As demonstrated by our analyses, the human eye has a limited capacity to detect motor noise at various layers of motor control inherently present in social interactions, communicative language, and repetitive ritualistic motions of the kinds that the ADOS assesses. Relying on such data exclusively poses a challenge to basic research when guiding and informing our scientific quest in the search for adequate medical treatments. Clinical tools in other fields are now routinely combined with digital data and commercially available biosensors to help patients and clinicians obtain feedback along more than one data channel, beyond the limits of the naked eye. In neurodevelopment, and particularly in disorders of the nervous systems that go on to receive a diagnosis of autism today, it may be important to combine multiple sources of the various layers of the knowledge network (as in Figure 2A) to inform personalized approaches of new, more effective ways to develop target therapies. Along those lines, the lack of normative data seems to be an obstacle to the precision medicine paradigm, which could benefit from stratifying subtypes in heterogeneous presentations under an umbrella term like autism.
Other fields could help autism researchers establish a proper metric to quantify the type of accelerated rates of change that one sees in early neurodevelopment by characterizing normative states and departure from them at expected neurodevelopmental milestones. For example, in pediatrics, the growth charts from the Centers for Disease Control and the World Health Organization serve the purpose of establishing normative criteria to measure departure from typical development as the child physically grows day by day. In autism, there is nothing comparable to the growth charts, so there are no metrics of similarity to detect and track change and its rate. Indeed, it has now been established that observational behavioral criteria grounded on psychological, behaviorally defined (subjective) constructs drive the scientific quest in autism and supersede physiological (objective) criteria (Torres & Whyatt, 2018; Whyatt & Torres, 2018). The time is ripe to build a new standard similarity metric that combines validated clinical scores with the type of motor noise data that we can easily harness today with wearables from the fast-growing and rapidly developing nervous systems of young infants and young children.
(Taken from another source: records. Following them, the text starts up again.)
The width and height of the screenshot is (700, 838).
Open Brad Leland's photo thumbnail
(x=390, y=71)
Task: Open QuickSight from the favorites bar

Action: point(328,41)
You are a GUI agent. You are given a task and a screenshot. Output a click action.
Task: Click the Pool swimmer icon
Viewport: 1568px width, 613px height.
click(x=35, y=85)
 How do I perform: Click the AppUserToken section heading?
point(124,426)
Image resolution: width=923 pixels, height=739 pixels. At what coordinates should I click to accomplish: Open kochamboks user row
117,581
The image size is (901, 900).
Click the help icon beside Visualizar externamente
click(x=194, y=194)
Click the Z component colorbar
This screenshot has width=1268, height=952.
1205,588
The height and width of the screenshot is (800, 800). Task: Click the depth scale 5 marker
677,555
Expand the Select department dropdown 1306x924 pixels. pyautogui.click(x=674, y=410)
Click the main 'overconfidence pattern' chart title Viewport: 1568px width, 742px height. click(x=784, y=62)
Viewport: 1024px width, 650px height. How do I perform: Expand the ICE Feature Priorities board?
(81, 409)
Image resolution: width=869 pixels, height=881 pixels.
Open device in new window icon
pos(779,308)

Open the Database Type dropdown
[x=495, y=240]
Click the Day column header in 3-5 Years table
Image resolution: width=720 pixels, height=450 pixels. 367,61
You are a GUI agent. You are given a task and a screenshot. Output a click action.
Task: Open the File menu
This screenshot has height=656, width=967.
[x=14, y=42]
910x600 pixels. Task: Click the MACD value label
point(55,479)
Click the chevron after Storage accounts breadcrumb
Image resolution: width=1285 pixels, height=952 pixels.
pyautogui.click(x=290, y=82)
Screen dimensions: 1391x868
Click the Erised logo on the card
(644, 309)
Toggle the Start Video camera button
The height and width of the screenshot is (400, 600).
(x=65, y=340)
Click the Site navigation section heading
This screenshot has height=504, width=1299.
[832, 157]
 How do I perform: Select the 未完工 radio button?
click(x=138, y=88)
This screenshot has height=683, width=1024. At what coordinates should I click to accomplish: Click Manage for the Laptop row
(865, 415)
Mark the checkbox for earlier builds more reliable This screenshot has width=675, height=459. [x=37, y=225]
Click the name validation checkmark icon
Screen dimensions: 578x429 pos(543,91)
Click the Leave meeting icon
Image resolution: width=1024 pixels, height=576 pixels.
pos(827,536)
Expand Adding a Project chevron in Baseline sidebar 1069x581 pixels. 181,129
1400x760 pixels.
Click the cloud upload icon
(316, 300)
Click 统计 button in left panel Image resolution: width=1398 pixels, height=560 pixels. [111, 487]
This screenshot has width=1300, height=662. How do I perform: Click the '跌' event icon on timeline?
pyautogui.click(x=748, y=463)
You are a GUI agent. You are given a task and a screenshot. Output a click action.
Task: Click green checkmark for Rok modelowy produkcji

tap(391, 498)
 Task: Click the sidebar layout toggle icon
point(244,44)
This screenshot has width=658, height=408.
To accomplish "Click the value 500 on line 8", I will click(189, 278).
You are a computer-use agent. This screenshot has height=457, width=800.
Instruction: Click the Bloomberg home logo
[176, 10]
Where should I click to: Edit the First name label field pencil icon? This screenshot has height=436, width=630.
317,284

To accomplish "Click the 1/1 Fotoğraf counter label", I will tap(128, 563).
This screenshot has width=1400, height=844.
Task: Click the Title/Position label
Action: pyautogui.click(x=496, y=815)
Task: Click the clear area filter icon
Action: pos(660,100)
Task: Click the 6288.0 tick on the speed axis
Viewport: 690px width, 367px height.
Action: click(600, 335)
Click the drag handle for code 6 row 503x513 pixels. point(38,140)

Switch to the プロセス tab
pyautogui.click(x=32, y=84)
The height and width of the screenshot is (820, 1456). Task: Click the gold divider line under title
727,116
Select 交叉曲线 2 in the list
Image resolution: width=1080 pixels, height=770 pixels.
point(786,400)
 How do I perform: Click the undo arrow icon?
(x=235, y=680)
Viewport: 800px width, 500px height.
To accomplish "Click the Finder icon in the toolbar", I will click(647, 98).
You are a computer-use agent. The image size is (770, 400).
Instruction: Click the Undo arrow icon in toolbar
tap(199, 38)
One challenge ahead to combine digital and clinical data, as other fields have done for personalized assessments under the tenets of precision medicine, is the absence of a proper age-dependent statistical framework to measure relative changes away from typical levels. In this sense, although the ADOS modules were designed to account for possible disparities in cognitive and verbal capacity, there are no age-dependent physical criteria in the research-adopted version to ascertain the physical rate of change in nervous systems that develop asynchronously across the population. In autism two children of the same physical age may have entirely different profiles of motor noise in the different levels of neuromotor control that contribute to the emergence of autonomous social interactions and communicative language. Since behaviors are made up of motions at the observable macro- and the hidden microlevels, we need new metrics that consider the interactions between these disparate levels of inquiry combining different time, spatial, and frequency scales. We also need methods that reveal inherent capacity for entrainment and synchronous dyadic exchange during social interactions.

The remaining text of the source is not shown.